"This hospital is still in crisis and security is the most important issue," Dr. Gail Jordan-Randolph, medical director of the state Mental Hygiene Administration, told the members of the Finance and Budget and Taxation Committees.
But Randolph and other high-ranking officials said that the state's maximum-security mental hospital has also made several changes to improve safety measures and employee confidence, and is working to identify systematic problems that may have led to the killings.
Among the changes, the hospital has fired three employees, created an all-female ward, started random monitoring and started a clinical reassessment of all Perkins patients. A committee of rank-and-file workers and management will also meet monthly to discuss safety concerns.
David Helsel, who started as chief executive officer of Perkins two weeks ago, said he is beginning to identify other changes that could be made at the hospital as well.
"These are very hard jobs, and people are demoralized," Helsel said. "I'm working hard to make sure people understand that even though terrible things happen, we have to pull together."
He said employees are working too much overtime, and that patients feel as if "they have nothing to look forward to." He also said clinical services for patients should be enhanced.
"I am trying to come up with ways so that there are more intense treatment practices than are currently in place," he said.
The state has hired two experts in forensic psychology and psychiatry to perform an extensive audit of the facility. Dr. Joel Dvoskin of the University of Arizona and Dr. Kenneth Appelbaum of the University of Massachusetts will present preliminary observations to state officials in January and a more extensive report in February.

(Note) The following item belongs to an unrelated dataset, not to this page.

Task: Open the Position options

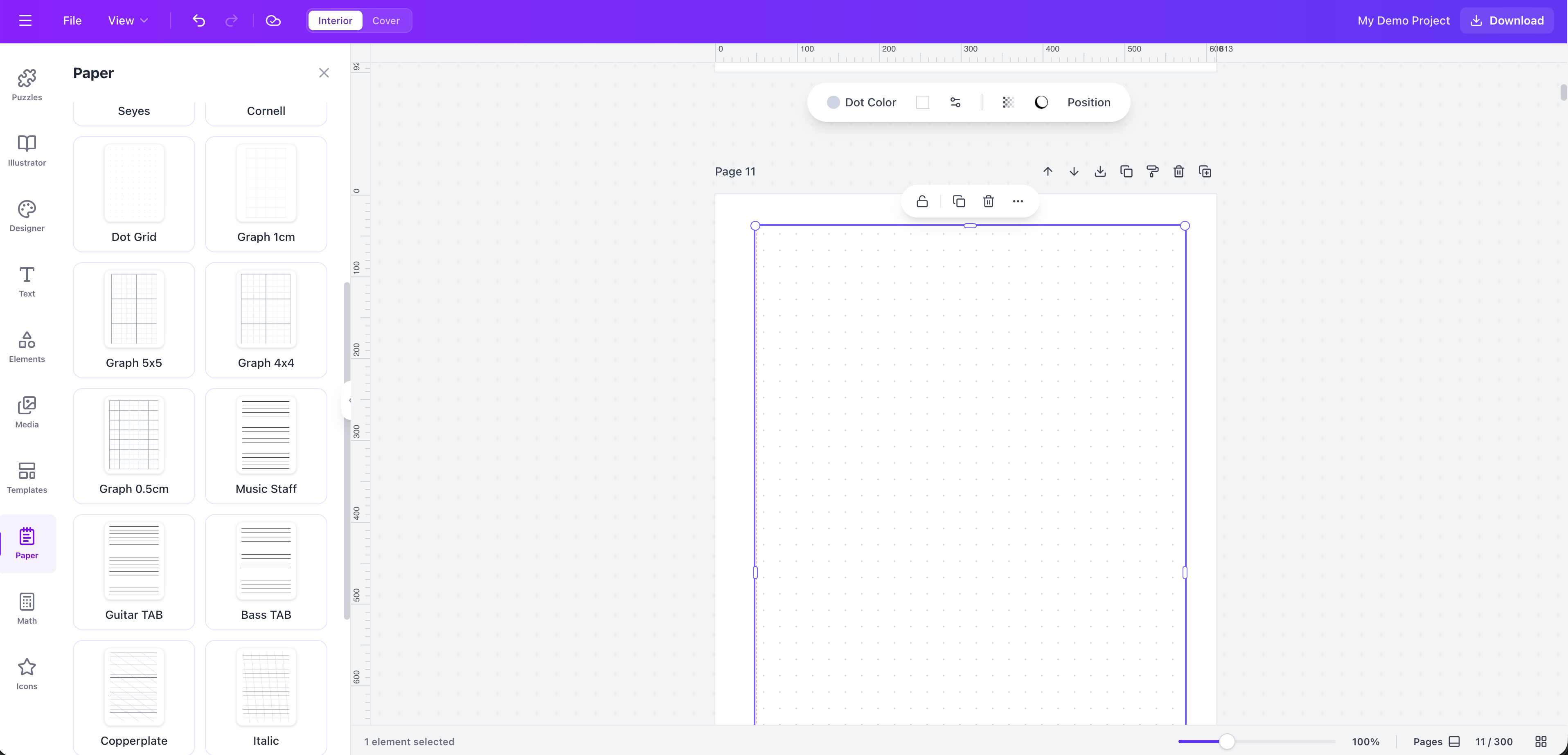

Appelbaum told the senators the pair would do an analysis of treatment programs, policy and procedures, security, patient grievances and oversight of the facility by the Maryland Department of Health and Mental Hygiene. He said they would gather evidence from documents and medical records and through interviews with patients, families, staff and other stakeholders.
Committee members questioned health officials about whether workers were getting adequate grief and trauma counseling since the killings.
Sen. Thomas M. Middleton, chair of the finance committee, said advocacy groups have said the hospital had complained that outside counselors were not brought in to treat workers.
Jordan-Randolph said that crisis teams and other counseling were on hand for workers and patients. Helsel said staff members who want to meet with counselors have been doing so.
But Middleton wondered if staff might not feel comfortable complaining.
"You don't think patients have a mistrust of you?" asked Middleton.
"I haven't picked up on that," Helsel responded.
One woman who works at the facility said there is no time to for workers to take advantage of the counseling. Majeeeda Halfeezar, who attended the briefing, also said employees at the facility are still uneasy and scared at times, something the local union has brought to the attention of management.
"You don't want to say too much because you don't want to lose your job," she said.
But Halfeezar said after the meeting that she was glad the state seemed to be ready to look into some of the issues at Perkins, such as overtime.